Borja, 56, is next eligible for a parole hearing in 2014.

The board denied Borja's parole this morning because he still poses an unreasonable risk to public safety, according to an Orange County District Attorney's office statement.

Our previous update on Robert Lee Carney Jr. also being denied parole today failed to mention that the parole board meeting at Mule Creek State Prison in Ione cited two major rules violations--obstructing a police officer and battery on an inmate--within the past six months by the inmate. That shows Carney is not adequately rehabilitated and continues to pose a threat to society, the board ruled.

UPDATE, OCT. 21, 10:59 A.M.: Parole was denied today for Robert Lee Carney Jr., who is serving a life sentence at Mule Creek State Prison in Ione for the Dec. 16, 1975, murder of 55-year-old Anaheim High School teacher Gene Henderson.

• GIVEN DATA:
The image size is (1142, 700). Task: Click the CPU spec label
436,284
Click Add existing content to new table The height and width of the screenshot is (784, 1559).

---

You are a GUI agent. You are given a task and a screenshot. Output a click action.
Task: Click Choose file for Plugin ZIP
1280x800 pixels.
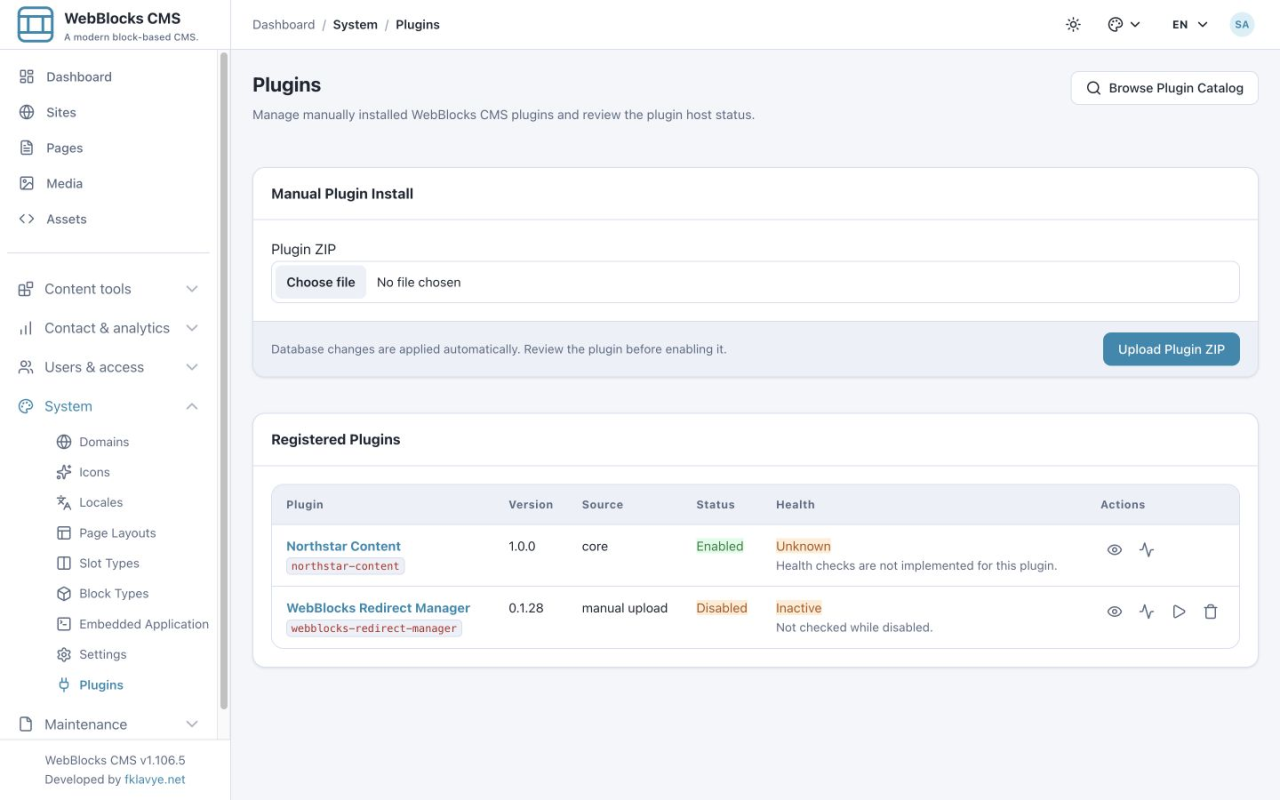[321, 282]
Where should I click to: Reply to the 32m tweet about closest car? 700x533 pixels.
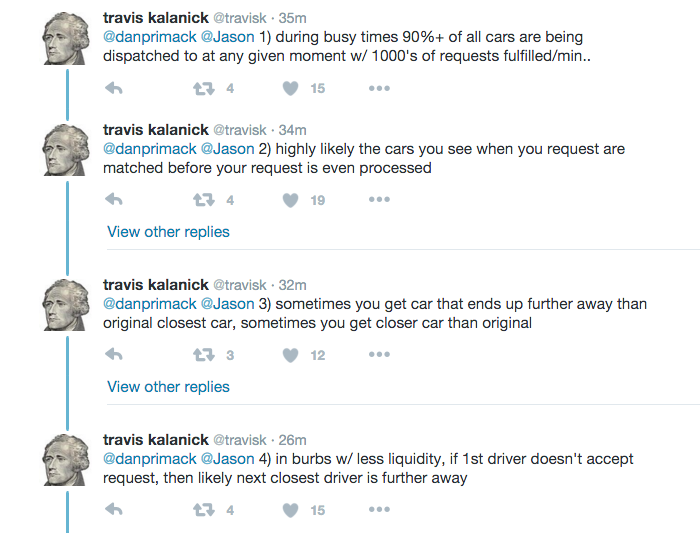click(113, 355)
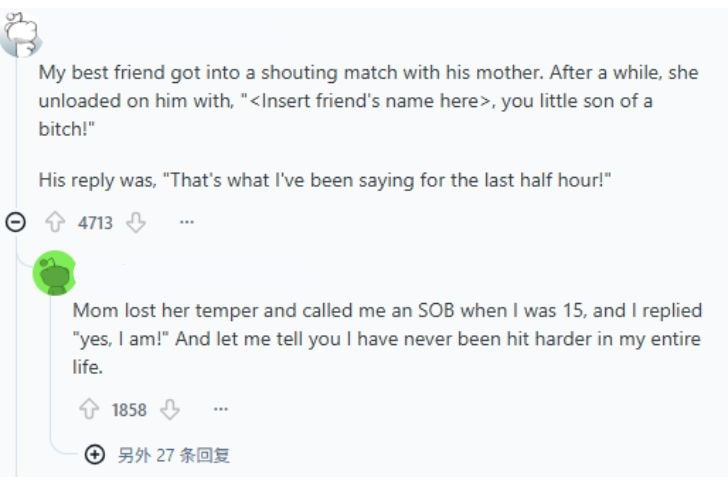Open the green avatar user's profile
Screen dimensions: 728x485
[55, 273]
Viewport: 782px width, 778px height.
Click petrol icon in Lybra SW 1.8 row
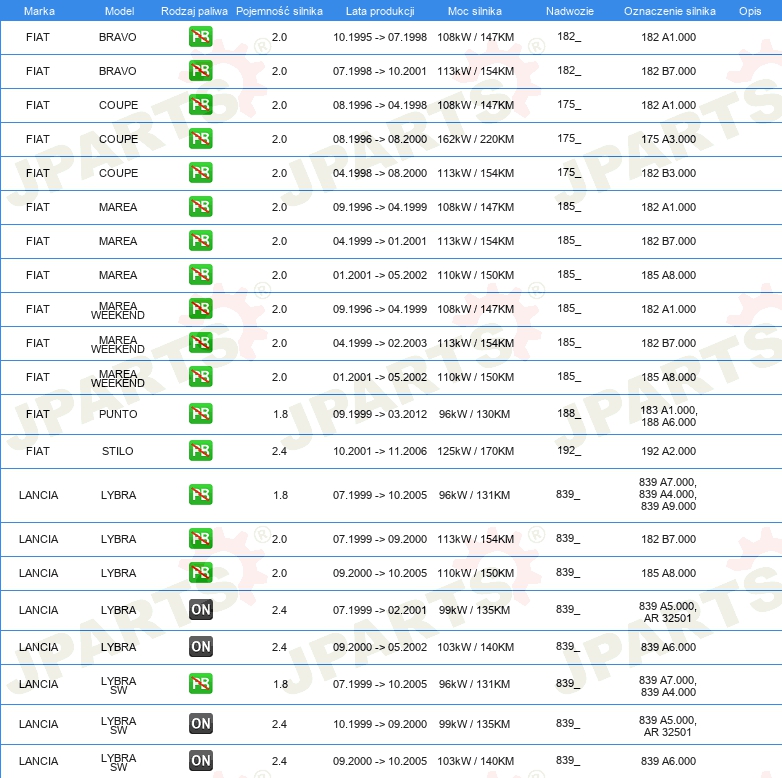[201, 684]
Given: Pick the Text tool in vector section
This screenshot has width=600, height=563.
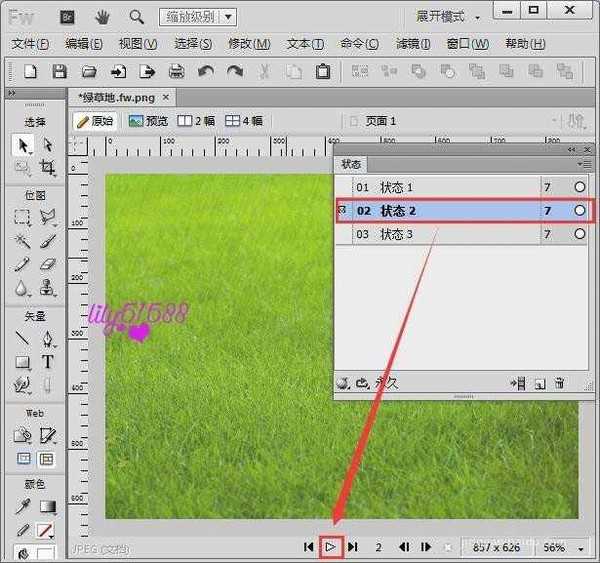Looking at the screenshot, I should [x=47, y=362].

...

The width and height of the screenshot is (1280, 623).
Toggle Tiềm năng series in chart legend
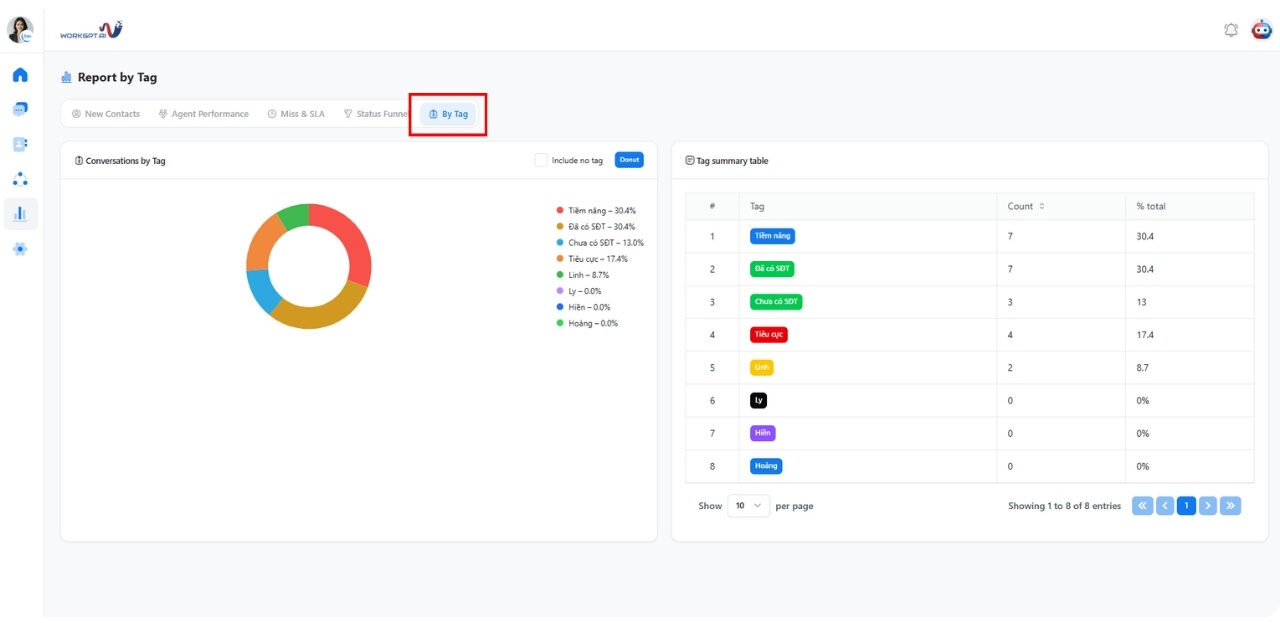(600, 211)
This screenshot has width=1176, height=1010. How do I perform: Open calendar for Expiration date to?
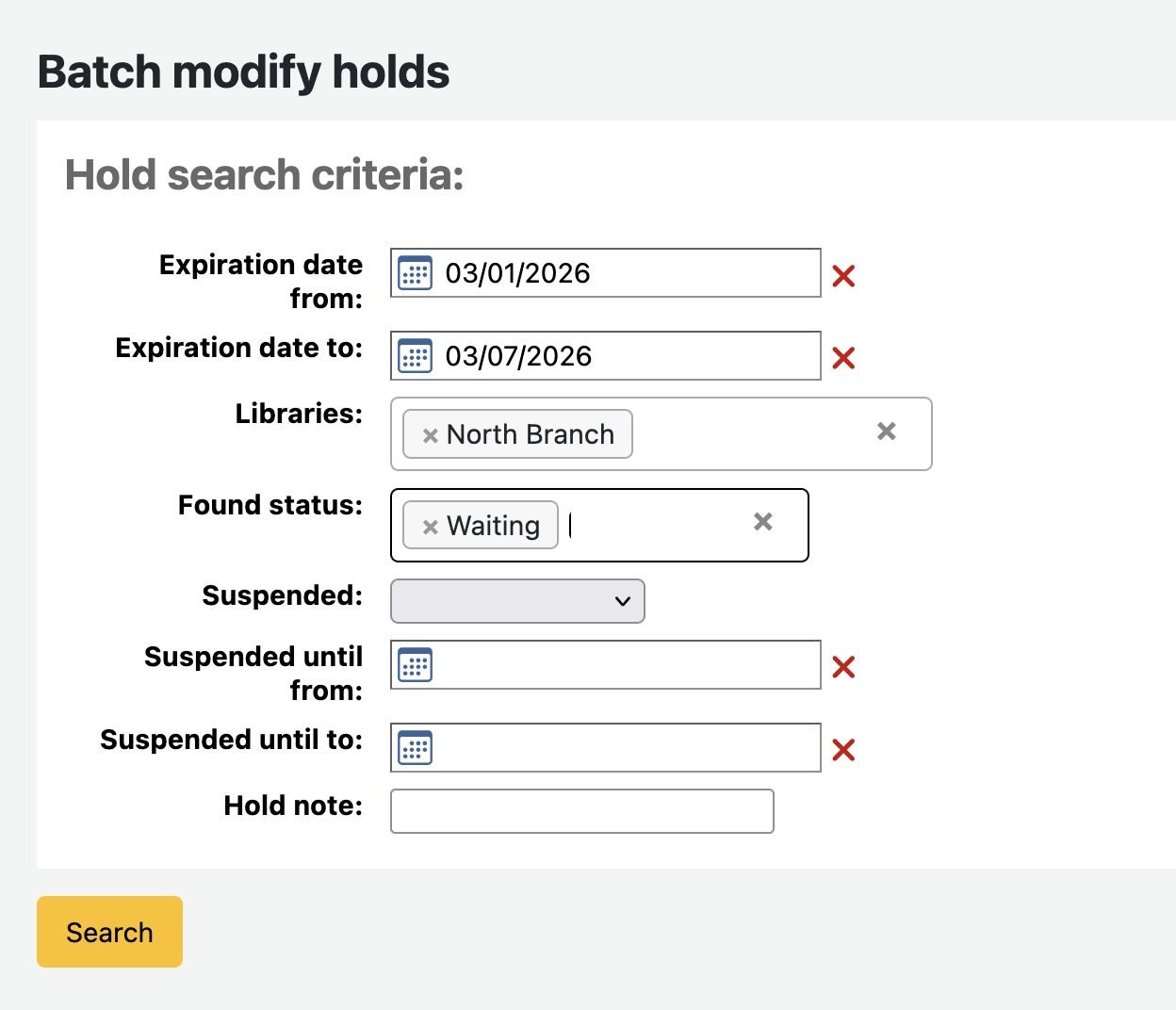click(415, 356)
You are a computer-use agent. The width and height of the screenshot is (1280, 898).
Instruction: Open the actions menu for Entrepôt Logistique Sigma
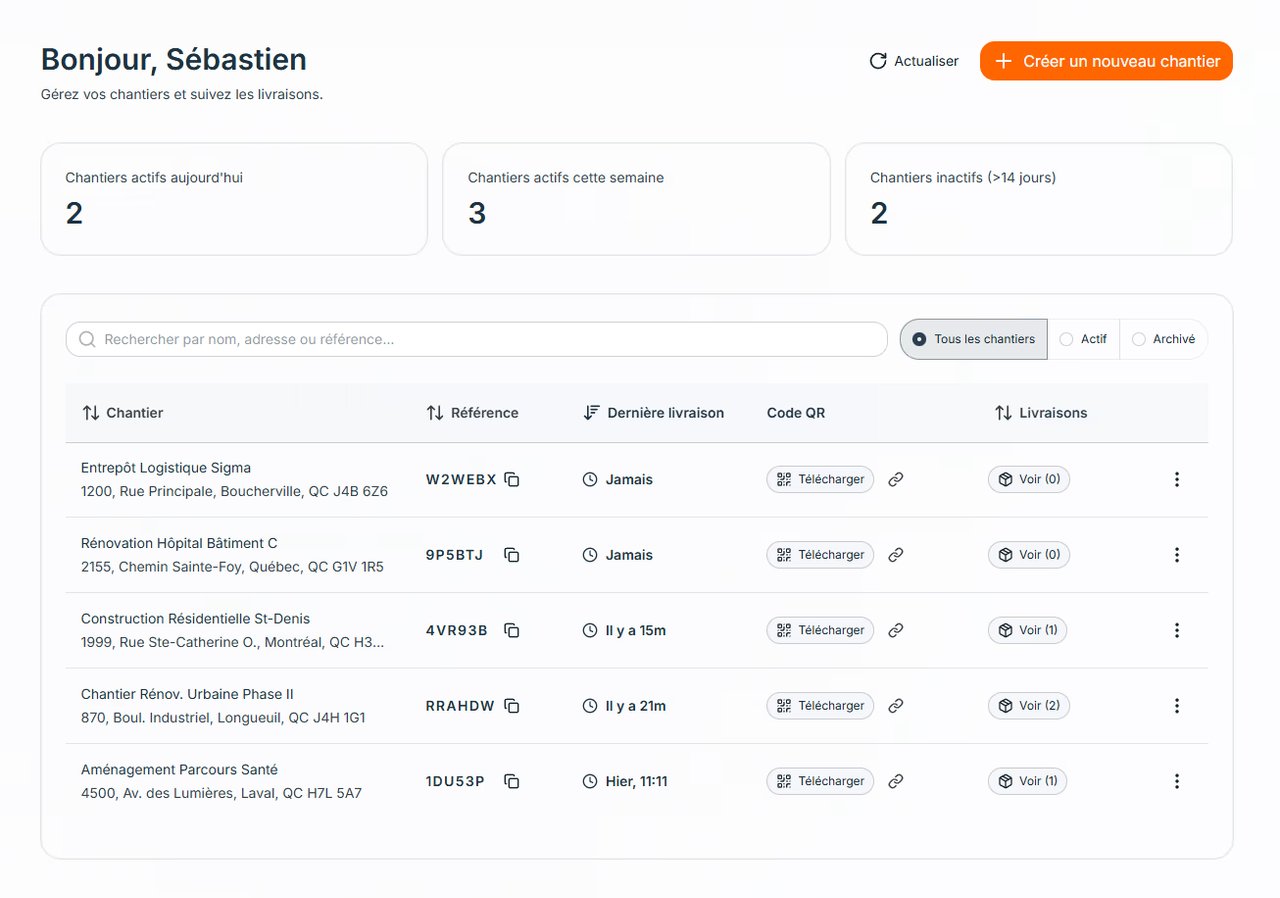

• WHAT IS EXPECTED:
Please answer these questions from the parole update:
1. In what year is Borja next eligible for a parole hearing?
2. What two major rules violations did the board cite for Carney?
3. Who was the victim in the murder for which Carney is serving a life sentence?
The entries are separate from the parole update.

• ANSWER SPACE:
1. 2014
2. Obstructing a police officer and battery on an inmate
3. Gene Henderson, a 55-year-old Anaheim High School teacher